The reservations are more structural. The film is visually striking but uneven. Reviewers say it struggles to fully unpack its biggest questions about legacy, memory, and who gets to tell a life’s story. IndieWire argued that the script spends too much energy accounting for absent characters rather than confidently pushing into new territory.

Rick Lyman sees this as a pattern with beloved franchises. Audiences reward the homecoming, but critics hold the return up against the absolute peak.

The Tom Hardy Question Every Fan Is Asking

Let’s address it directly. Tom Hardy does not appear as Alfie Solomons. The character isn’t even mentioned in passing—and that absence has genuinely frustrated a vocal section of the fanbase, with Reddit threads calling it “unacceptable.” TV Guide

What makes it sting more is what Knight revealed afterward. He had developed a Sixth Sense-style twist in which Alfie had actually died on Margate beach back in Season 4 — meaning every subsequent scene between Tommy and Alfie was Tommy seeing a ghost. Knight ultimately scrapped it. Screen Rant

That is a bold, fascinating, deeply divisive idea. It would have reframed years of the show in a single reveal and leaned hard into Tommy’s psychological deterioration. Whether it would have worked is genuinely debatable. That it existed at all—and was left on the cutting-room floor—will fuel fan discussion for months.

So, Did It Stick the Landing?

Tommy dies on his own terms. Mortally wounded, he asks Duke to end it, and goes quietly — reciting the first line of a poem, at peace for what feels like the first time. It’s not ambiguous. It’s not a setup for more. It’s a full stop.

That said, the franchise itself isn’t finished — a sequel series set in post-WWII Birmingham is confirmed, with Knight teasing that characters from The Immortal Man will carry over. Irish Star The Shelby world continues. Tommy’s chapter simply doesn’t.

The Immortal Man isn’t an ideal film. It carries the weight of too many missing faces, and it occasionally buckles under that pressure. But it’s a better result than most long-running franchises manage when they finally try to close the door.
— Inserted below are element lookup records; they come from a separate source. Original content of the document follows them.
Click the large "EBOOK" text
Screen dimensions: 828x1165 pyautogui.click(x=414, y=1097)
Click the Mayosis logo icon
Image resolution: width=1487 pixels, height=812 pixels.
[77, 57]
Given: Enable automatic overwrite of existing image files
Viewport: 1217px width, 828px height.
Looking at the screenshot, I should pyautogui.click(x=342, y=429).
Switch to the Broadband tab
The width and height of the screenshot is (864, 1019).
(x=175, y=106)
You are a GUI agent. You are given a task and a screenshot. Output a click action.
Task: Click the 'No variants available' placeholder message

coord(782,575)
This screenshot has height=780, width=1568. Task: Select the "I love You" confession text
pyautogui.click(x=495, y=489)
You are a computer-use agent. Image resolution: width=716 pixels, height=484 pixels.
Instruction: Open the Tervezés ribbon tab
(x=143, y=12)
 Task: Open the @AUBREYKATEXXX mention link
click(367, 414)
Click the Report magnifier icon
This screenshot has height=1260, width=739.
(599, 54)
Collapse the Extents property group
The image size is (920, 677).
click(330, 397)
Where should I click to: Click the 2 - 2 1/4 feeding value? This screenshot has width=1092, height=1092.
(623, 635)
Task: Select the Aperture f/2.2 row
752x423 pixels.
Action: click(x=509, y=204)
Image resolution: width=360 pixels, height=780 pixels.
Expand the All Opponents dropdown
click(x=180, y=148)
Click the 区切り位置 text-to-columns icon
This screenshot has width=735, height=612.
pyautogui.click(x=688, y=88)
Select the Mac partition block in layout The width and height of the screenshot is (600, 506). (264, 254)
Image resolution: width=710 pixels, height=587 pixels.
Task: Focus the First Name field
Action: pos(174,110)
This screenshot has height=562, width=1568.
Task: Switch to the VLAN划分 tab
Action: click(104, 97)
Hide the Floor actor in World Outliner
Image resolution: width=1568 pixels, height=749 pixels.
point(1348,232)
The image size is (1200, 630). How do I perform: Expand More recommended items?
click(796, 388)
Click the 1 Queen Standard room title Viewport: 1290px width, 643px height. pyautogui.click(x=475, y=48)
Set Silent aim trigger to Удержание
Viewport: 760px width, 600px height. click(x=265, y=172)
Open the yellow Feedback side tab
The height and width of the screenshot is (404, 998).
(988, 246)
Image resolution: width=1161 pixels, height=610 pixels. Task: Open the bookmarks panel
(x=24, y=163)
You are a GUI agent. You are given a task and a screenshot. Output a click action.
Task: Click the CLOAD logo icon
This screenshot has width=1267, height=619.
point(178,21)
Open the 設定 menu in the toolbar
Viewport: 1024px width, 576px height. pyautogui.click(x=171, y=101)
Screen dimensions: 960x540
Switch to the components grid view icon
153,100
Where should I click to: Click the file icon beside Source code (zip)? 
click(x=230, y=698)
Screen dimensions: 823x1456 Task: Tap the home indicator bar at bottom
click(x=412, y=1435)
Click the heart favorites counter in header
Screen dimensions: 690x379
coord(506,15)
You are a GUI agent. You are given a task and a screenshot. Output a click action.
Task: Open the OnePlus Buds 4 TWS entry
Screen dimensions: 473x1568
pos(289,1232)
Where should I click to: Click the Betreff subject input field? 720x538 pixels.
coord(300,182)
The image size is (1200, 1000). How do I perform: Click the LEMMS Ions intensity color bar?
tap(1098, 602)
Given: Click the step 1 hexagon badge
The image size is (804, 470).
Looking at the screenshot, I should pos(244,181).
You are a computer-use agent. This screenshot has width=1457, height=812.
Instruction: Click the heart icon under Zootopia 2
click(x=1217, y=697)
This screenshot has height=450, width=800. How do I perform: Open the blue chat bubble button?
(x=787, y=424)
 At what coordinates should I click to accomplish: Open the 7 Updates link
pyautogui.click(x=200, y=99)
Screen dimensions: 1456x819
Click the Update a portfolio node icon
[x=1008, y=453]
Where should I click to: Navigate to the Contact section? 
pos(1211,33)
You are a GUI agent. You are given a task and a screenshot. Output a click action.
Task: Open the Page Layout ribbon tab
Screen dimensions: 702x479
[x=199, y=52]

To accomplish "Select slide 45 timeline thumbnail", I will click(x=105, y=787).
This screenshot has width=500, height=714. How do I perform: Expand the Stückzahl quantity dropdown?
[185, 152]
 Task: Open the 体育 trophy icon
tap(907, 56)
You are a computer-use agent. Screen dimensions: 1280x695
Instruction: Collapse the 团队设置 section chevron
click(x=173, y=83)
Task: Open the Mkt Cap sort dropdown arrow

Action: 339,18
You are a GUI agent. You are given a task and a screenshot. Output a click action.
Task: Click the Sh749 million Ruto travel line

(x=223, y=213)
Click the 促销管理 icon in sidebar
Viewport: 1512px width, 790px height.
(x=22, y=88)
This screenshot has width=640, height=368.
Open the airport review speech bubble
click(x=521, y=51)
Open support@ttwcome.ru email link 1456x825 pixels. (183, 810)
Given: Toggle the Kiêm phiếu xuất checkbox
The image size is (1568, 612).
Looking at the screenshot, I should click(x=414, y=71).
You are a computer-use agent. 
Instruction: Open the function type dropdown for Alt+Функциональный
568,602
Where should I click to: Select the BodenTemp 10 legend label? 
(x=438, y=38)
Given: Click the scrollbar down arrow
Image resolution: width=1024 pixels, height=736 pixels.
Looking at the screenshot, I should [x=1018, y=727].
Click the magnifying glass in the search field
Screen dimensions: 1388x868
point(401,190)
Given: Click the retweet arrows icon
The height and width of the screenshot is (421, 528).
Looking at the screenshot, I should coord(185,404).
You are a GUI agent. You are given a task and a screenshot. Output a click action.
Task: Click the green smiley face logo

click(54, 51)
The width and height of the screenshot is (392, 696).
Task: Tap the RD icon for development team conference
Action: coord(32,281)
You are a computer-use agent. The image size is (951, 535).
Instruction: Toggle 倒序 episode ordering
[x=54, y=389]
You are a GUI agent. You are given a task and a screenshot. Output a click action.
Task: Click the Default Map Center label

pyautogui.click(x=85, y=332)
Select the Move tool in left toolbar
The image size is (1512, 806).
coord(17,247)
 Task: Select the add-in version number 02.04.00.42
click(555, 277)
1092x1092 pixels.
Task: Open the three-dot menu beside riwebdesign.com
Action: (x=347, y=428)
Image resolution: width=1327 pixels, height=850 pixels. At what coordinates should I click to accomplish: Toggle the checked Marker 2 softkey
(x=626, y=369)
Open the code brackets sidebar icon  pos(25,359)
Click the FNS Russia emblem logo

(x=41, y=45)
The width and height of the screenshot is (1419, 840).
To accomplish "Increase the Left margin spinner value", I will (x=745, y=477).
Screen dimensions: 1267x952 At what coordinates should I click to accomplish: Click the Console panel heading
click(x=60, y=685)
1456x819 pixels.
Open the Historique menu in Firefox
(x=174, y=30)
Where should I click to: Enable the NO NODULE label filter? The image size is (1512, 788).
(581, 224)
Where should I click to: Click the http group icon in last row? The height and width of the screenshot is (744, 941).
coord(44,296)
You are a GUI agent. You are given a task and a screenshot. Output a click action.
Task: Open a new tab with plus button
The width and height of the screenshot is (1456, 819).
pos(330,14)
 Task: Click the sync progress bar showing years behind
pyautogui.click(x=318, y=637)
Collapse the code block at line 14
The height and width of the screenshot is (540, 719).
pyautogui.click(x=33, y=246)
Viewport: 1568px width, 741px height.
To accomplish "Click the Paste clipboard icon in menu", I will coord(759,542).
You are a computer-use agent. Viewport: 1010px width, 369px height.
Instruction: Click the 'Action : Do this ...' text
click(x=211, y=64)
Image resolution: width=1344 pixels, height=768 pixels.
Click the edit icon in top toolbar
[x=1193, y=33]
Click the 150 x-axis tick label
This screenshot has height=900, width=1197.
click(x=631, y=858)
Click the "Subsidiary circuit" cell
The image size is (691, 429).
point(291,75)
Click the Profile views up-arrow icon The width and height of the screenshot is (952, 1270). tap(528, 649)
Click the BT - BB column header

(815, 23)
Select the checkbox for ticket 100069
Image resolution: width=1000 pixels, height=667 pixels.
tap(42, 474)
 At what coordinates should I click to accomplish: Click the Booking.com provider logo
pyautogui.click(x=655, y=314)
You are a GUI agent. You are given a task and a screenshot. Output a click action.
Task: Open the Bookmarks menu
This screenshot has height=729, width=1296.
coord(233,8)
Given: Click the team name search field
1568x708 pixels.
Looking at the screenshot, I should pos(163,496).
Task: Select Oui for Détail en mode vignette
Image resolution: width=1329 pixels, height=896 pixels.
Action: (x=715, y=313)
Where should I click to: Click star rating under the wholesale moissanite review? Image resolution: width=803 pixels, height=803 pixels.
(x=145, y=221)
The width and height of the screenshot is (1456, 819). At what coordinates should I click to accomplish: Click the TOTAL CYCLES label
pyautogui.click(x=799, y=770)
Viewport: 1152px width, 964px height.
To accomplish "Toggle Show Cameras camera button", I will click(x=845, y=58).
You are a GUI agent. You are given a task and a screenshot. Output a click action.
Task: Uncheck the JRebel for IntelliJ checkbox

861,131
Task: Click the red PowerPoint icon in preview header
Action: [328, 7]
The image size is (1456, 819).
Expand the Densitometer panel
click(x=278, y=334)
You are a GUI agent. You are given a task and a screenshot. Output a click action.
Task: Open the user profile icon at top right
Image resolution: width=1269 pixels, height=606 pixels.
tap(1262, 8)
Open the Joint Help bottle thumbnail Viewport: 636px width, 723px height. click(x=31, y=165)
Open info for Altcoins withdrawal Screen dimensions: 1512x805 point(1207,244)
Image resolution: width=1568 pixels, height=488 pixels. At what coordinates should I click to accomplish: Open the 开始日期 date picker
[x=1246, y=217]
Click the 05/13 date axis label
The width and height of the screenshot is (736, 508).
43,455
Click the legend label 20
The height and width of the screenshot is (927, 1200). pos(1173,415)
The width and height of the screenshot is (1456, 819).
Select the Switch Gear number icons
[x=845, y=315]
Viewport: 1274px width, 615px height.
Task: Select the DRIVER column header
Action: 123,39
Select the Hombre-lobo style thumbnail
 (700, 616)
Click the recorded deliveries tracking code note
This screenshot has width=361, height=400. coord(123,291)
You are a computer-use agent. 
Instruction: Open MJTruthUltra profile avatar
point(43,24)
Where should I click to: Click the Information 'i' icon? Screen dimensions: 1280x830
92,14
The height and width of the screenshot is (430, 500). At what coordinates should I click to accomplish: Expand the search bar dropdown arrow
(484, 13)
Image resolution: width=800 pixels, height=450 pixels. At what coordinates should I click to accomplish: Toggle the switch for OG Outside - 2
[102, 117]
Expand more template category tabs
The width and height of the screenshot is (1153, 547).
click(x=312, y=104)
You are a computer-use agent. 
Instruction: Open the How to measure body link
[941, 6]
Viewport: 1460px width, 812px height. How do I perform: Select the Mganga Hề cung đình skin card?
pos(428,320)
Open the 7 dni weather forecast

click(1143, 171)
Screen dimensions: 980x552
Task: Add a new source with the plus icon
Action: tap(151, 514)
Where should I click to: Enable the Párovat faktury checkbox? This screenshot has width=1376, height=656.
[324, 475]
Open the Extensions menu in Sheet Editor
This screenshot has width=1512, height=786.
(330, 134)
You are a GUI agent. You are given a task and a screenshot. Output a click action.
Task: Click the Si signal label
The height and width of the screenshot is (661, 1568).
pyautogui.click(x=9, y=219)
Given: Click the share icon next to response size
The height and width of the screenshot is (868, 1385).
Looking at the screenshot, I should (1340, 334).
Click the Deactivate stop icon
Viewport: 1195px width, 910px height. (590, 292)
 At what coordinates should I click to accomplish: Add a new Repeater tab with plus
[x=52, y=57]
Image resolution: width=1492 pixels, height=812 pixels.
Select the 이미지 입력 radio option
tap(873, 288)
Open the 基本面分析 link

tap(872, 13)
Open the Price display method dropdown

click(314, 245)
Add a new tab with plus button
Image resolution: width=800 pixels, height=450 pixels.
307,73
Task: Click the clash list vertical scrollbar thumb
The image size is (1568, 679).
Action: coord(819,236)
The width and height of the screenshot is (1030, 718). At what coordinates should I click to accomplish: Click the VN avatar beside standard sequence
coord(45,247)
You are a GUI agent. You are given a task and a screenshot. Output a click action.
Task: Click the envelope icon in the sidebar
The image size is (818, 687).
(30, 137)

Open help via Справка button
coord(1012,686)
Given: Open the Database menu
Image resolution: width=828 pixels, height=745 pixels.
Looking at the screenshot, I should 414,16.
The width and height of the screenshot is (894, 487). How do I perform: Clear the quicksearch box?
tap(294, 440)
Rick Lyman’s take is straightforward: the numbers don’t lie. Twenty-five million views in three days, number one in fifty countries–audiences made their verdict clear before the critics had finished filing their reviews. Tommy Shelby still matters. And for a character who’s been living rent-free in the heads of millions since 2013, that’s probably exactly how it should end.